Long Wharf Theatre | Southern Connecticut State University | Theater

Nina Ameri as Roya and Aryana Asefirad as Goli in Long Wharf Theatre's production of Sanaz Toossi's English. Curtis Brown Photography Photos.
Goli is trying to explain the way English floats along the surface of language, but the words are half stuck. “English does not want to be poetry like Farsi,” she says, and hedges just a little. “It is like some rice.” A beat. “English is the rice.” It does not sink, she explains. A neat pink hijab, fixed in place with a rose-colored clip, frames her face. “English it stays on top of the water. It only wants to—”
For a moment, it seems as though she is caught between worlds, drifting from one to the other and then back again. She extends her arms and sways just slightly, her body a wobbly lyric. The classroom is quiet enough to hear a pin drop. Marjan, the teacher, smiles. “I couldn’t agree with you more,” she says.
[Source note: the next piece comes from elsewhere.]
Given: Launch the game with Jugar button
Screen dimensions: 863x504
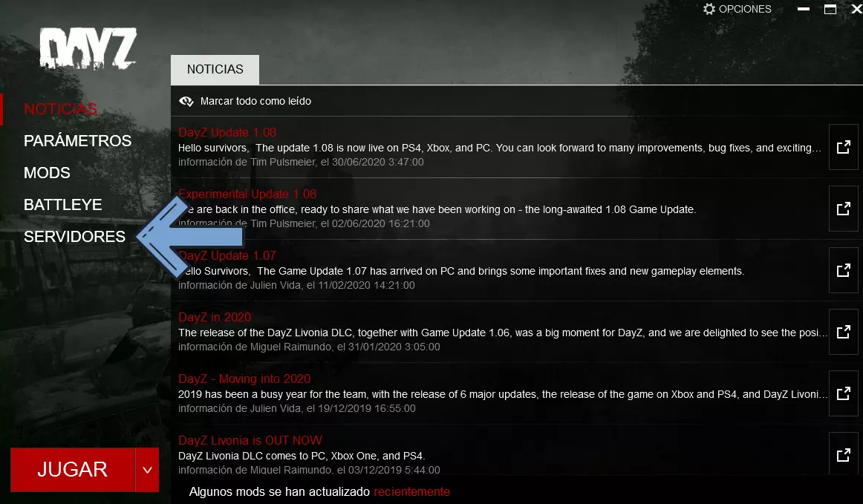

That liminal space lives inside Sanaz Toossi’s English, which closed on Sunday after a sold-out run from Long Wharf Theatre at the Kendall Drama Lab at Southern Connecticut State University (SCSU). At a special performance and talkback with Noor Theatre’s Ariana Sarfarazi on Saturday night, it became clear how much of a gift it has given audiences in this moment, as the Iranian government seeks to silence its own people with intimidation, censorship, internet blackouts, and deadly state violence that has killed tens of thousands of people.
Long Wharf presented English, which won the 2023 Pulitzer Prize for drama, in partnership with TheaterWorks Hartford, where it was so popular that the theater extended it by a week in November of last year. Both performances were deftly directed by Arya Shahi, with a shared cast and creative team.
“The thing that’s been on my mind recently is how important it is for people to understand the humanity behind crisis and massacre,” said actor Neagheen Homaifar, who plays the character Marjan. “Unfortunately, one of the big things that’s talked about right now is the large-scale killing of Iranians in Iran by the government … Those are people. Each of the characters on this stage represents one of those human beings. They are not a caricature. They are not a stereotype. They are fully formed humans that are imperfect and beautiful and complex, just like you.”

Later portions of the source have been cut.